Google Analytics is industry leading software you can use for free, which you can supplement with paid tools like HubSpot and Hotjar. HubSpot allows you to track the actions of specific individuals in your contacts database, rather than just anonymous users.

Meanwhile, tools like Hotjar help you uncover problems with your website that could be scaring leads away. Learn how to roll out the red carpet for leads and customers →

Next identify specific metrics that can help you measure progress toward your marketing goals (key performance indicators). This enables you to demonstrate the results of your marketing campaigns to executives who control the pursestrings and track what is, isn't, and has worked.

Read more about franchise KPIs and which to track →

12. A/B testing capabilities

A/B tests (also called "split tests") are when you serve half your audience one version of an email, web page, or ad, and the other half a variant, often with one key difference. Then, you use whichever version works better all the time.

The classic example is two calls to action—one red, and the other orange. Half the people who see the call to action button get the red version, the other half, the orange. After a set period of time, the marketers discover that the orange button got more clicks, so they choose that for the final design.

A/B testing is an essential tool in your belt for conversion optimization, and a number of software platforms offer it.
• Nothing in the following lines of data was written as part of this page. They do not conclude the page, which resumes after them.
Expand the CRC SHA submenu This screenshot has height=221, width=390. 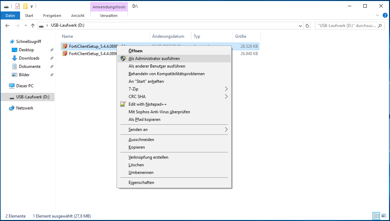(226, 97)
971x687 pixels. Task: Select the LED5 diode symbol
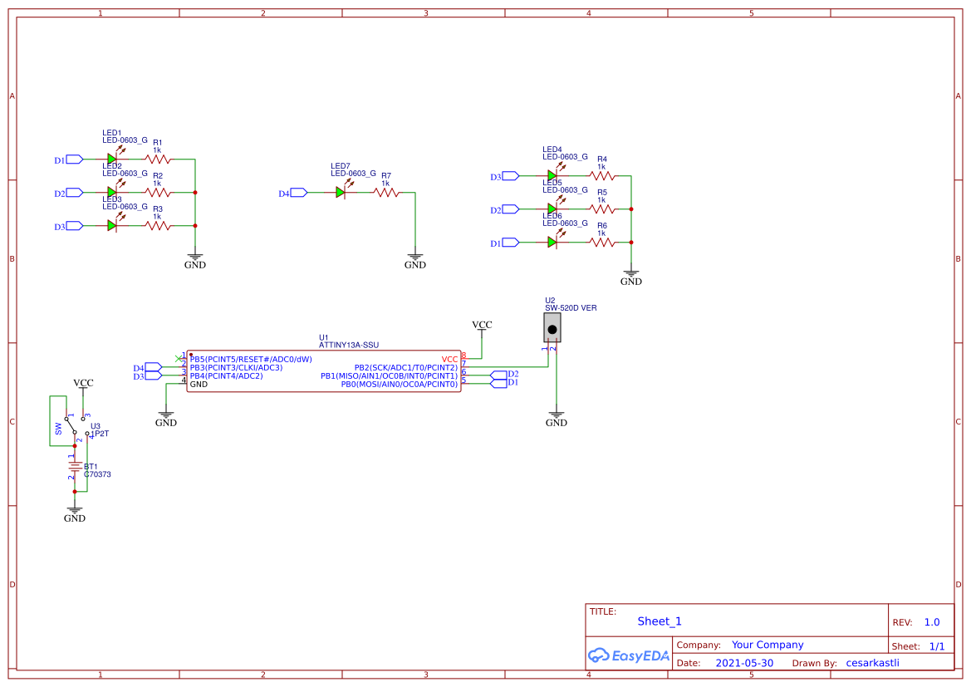tap(553, 209)
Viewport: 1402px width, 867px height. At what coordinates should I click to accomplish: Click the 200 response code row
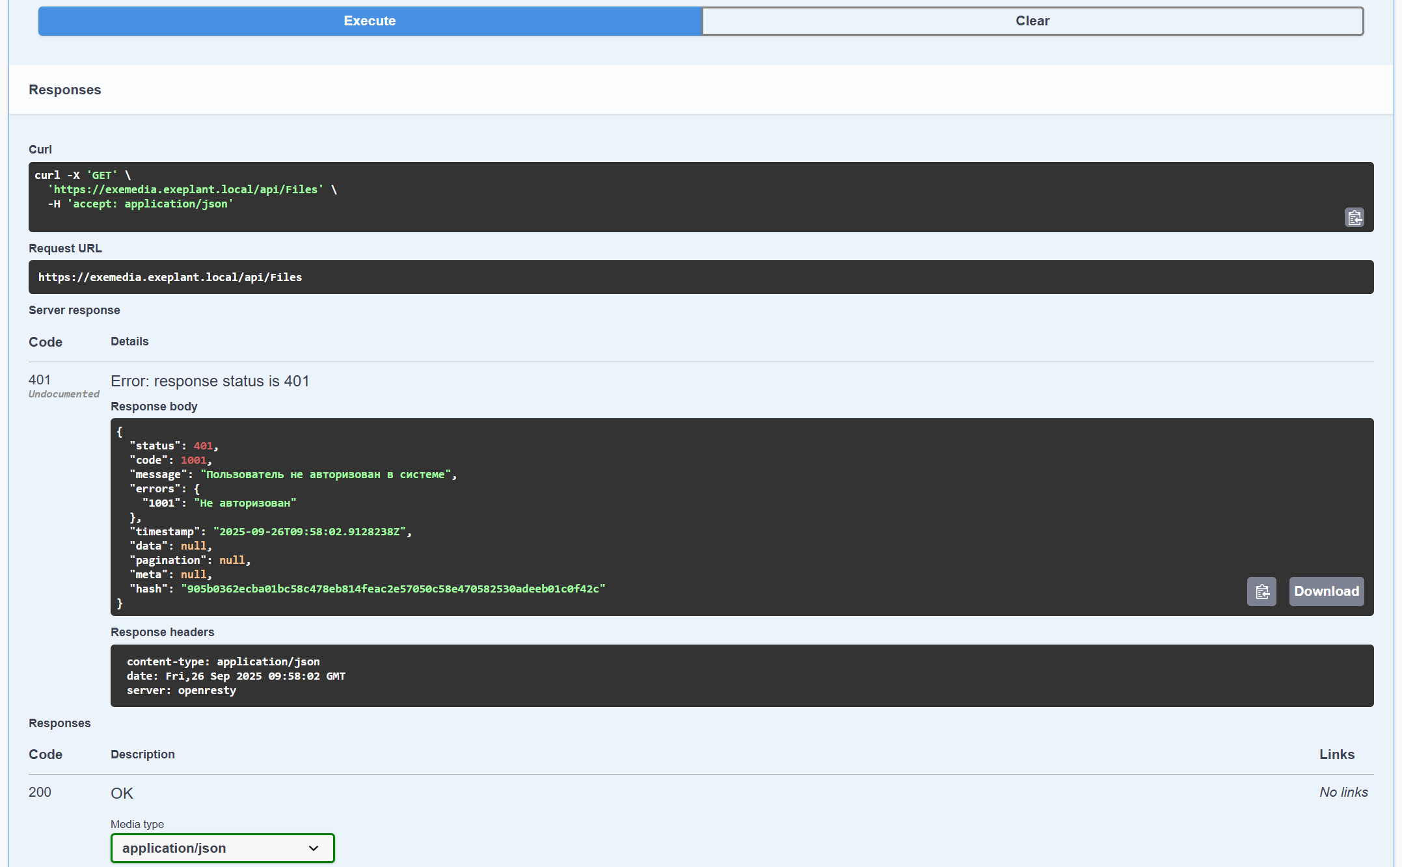[x=40, y=792]
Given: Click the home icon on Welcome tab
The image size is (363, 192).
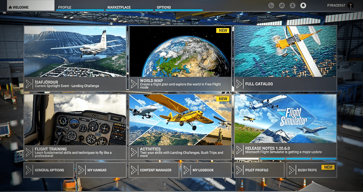Looking at the screenshot, I should [10, 7].
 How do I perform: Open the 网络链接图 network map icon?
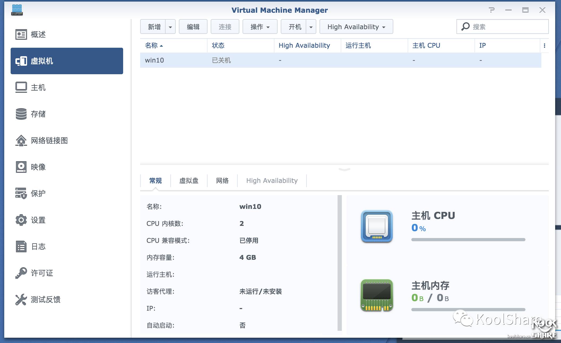(x=21, y=140)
HubSpot, for example, allows you to test emails, website components, site pages, landing pages, and CTAs.

13. Live chat messengers and chatbots

Sometimes, AI chatbots and live chat messengers that enable customers to directly ask a business questions can help remove friction on pages with a high conversion rate (HubSpot).

Chatbots can be programmed to provide resources, troubleshoot, directly answer questions, and connect visitors with a living person, depending on their level of sophistication.

Live chat messengers, on the other hand, allow a prospect to directly reach out to an on-call representative at a critical moment. 

Our chatbot

Conclusion

Follow these tips and you’ll be on your way to an outstanding, inbound-ready franchise site that helps you optimize your investment in digital marketing.